Após a II Guerra Mundial e a derrota do Eixo, o país é redemocratizado e o art. 141, § 28 da Constituição de 1946 – refletindo essa mudança – recebe, quanto ao júri, redação que herda os textos de 1891 e de 1934 e amplia sua proteção constitucional. Vamos ao referido § 28: "É mantida a instituição do júri, com a organização que lhe der a lei, contanto que seja sempre ímpar o número dos seus membros e garantido o sigilo das votações, a plenitude da defesa do réu e a soberania dos veredictos. Será obrigatoriamente da sua competência o julgamento dos crimes dolosos contra a vida."É a primeira vez que surgem os termos sigilo das votações, plenitude da defesa (passando a ideia de maior abrangência que a "ampla defesa") e soberania dos veredictos; 3 pilares fundamentais do Tribunal do Júri e que passam a ser garantias constitucionais processuais, integrando o Direito Constitucional Processual brasileiro (o que vale dizer a Constituição tutelando a garantia processual do Tribunal do Júri). Também é a primeira vez que a Constituição prevê um piso de competência para o Tribunal do Júri, e com o objetivo evidente de evitar que o legislador ordinário o esvaziasse em algum momento de descontentamento com o Júri.

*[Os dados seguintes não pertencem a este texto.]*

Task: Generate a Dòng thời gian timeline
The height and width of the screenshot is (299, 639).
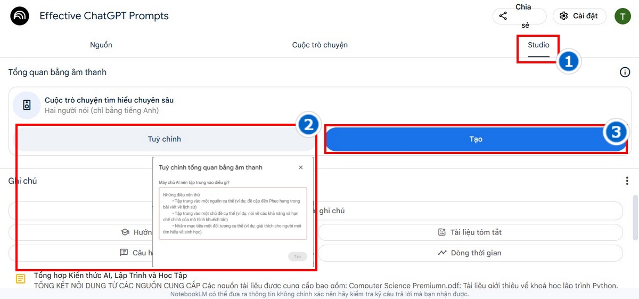Action: [x=470, y=253]
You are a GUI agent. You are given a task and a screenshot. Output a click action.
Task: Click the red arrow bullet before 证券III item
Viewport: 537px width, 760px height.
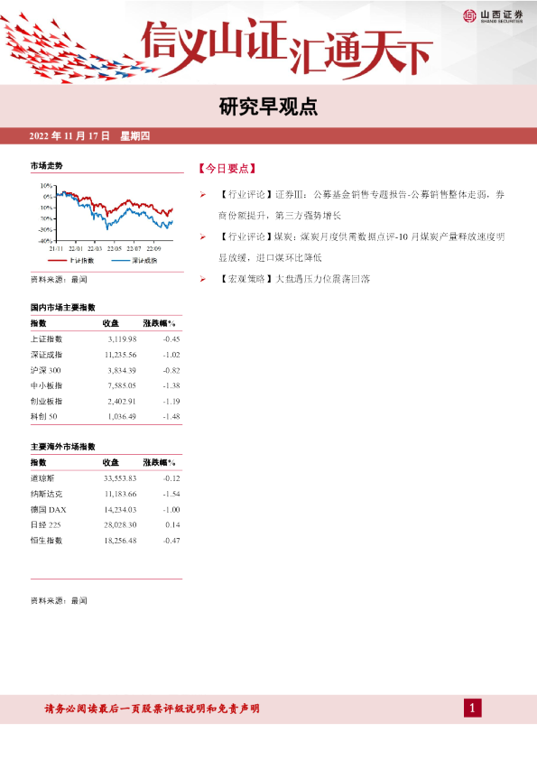(203, 195)
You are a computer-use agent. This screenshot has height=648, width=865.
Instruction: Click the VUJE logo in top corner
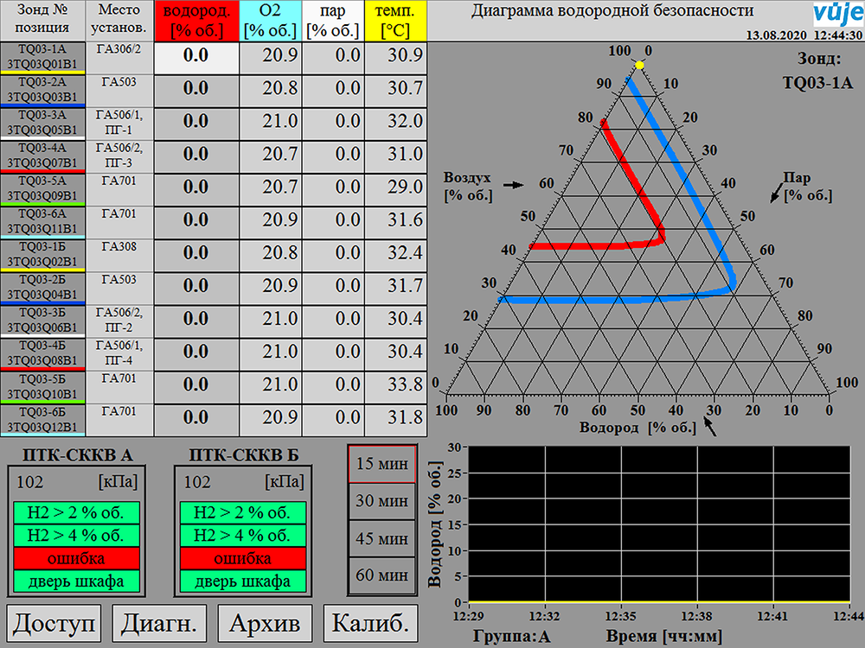point(837,15)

No entanto, mais importante é que o Tribunal do Júri volta a integrar a "Declaração de direitos" localizada no Título IV, no capítulo II "Dos Direitos e das Garantias Individuais". que, em 1988, servirá para consolidar o Tribunal do Júri do regime democrático.
Com o golpe militar de 1964, a Carta outorgada de 1967 mantém o Tribunal do Júri tentando manter o texto que se pretende constitucional dentro de aparente normalidade; assim dispõe o art. 150, § 18: "São mantidas a instituição e a soberania do júri, que terá competência no julgamento dos crimes dolosos contra a vida".
Aparente normalidade, porque embora o regime de 1964 tenha mantido o Tribunal do Júri no Título II "Da Declaração de Direitos" e capítulo IV "Dos Direitos e Garantias Individiuais", diminui o raio de proteção constitucional ao Tribunal do Júri; mantendo no Direito Constitucional Processual brasileiro apenas a soberania dos veredictos e o piso mínimo de competência: sigilo de votações e plenitude da defesa são eliminados do texto da Carta de 1967.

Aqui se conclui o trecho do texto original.